YOUR INSTRUCTIONS: Skipping any pictures, give all of the records below again exactly.

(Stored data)
++++

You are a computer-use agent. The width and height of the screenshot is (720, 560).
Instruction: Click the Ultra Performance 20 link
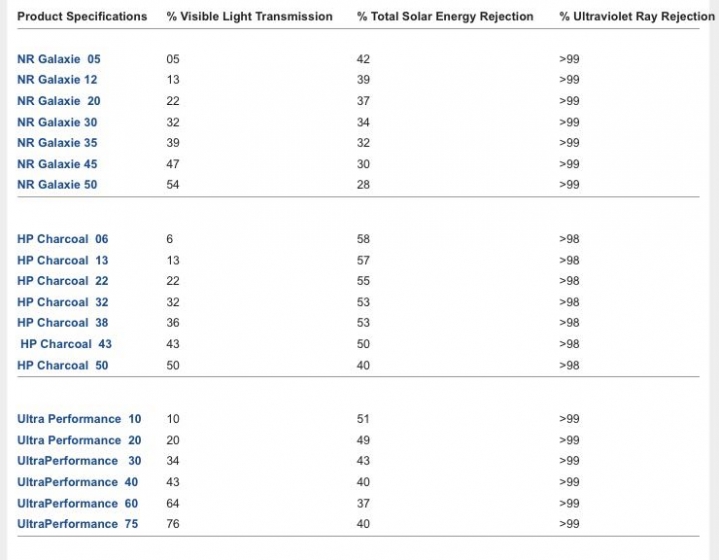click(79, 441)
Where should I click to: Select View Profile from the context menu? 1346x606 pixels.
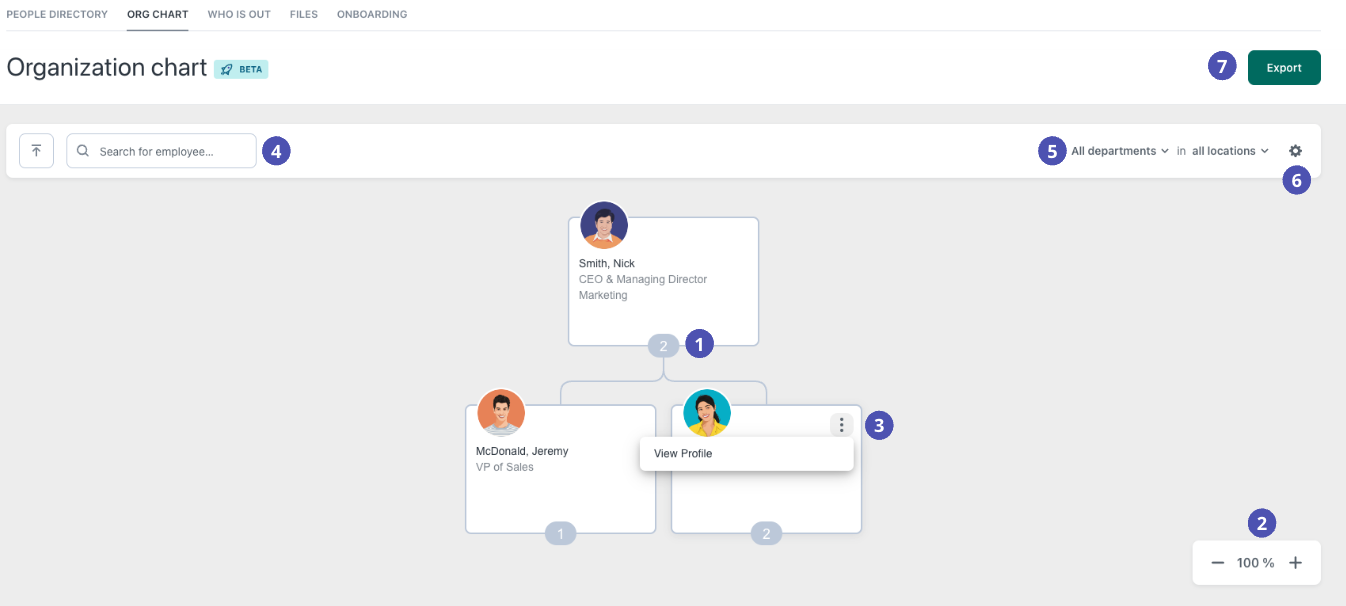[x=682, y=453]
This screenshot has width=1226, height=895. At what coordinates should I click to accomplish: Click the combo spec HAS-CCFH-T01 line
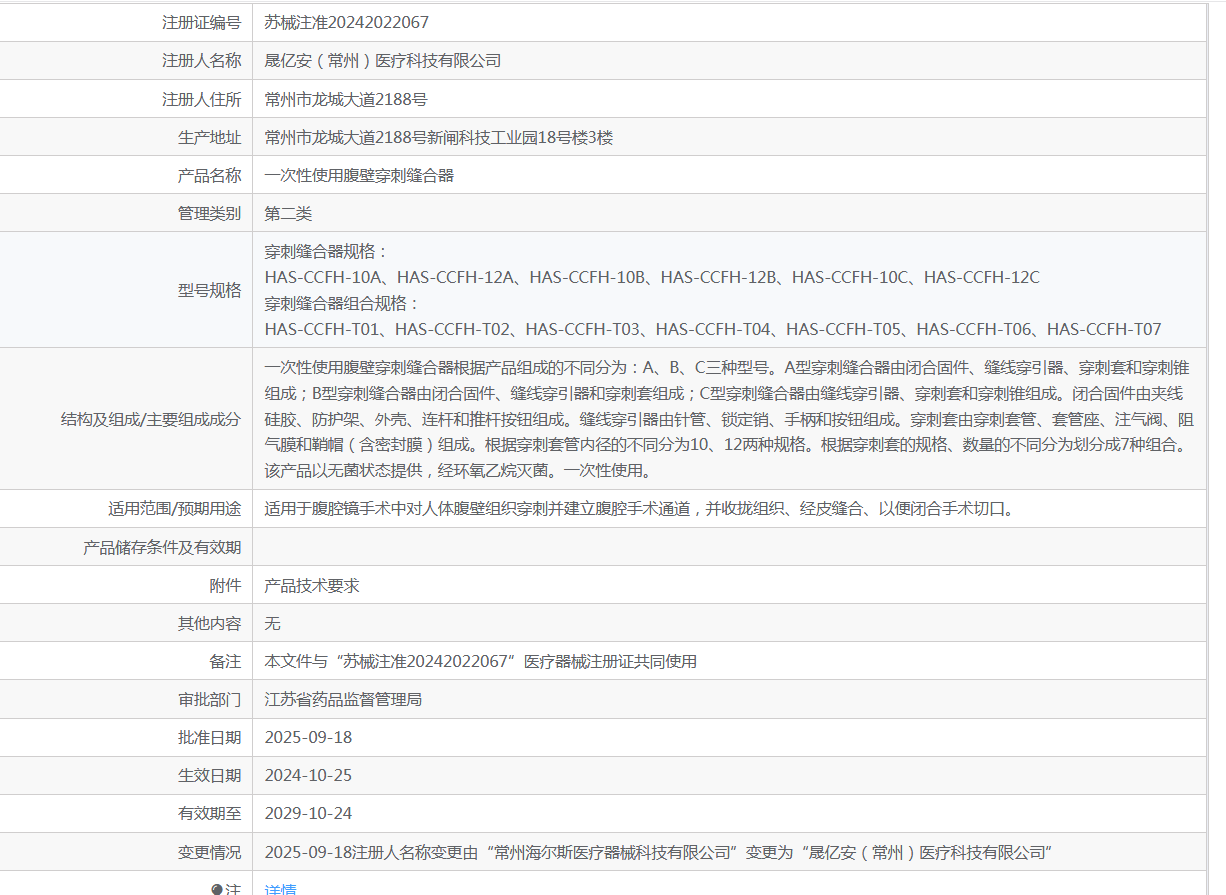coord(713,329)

++++

YOUR SOLUTION:
You are a computer-use agent. The width and height of the screenshot is (720, 560).
Instruction: Click the Ultra Performance 20 link
click(79, 441)
Where should I click to: Select View Profile from the context menu? 1346x606 pixels.
[x=682, y=453]
This screenshot has width=1226, height=895. At what coordinates should I click to accomplish: Click the combo spec HAS-CCFH-T01 line
coord(713,329)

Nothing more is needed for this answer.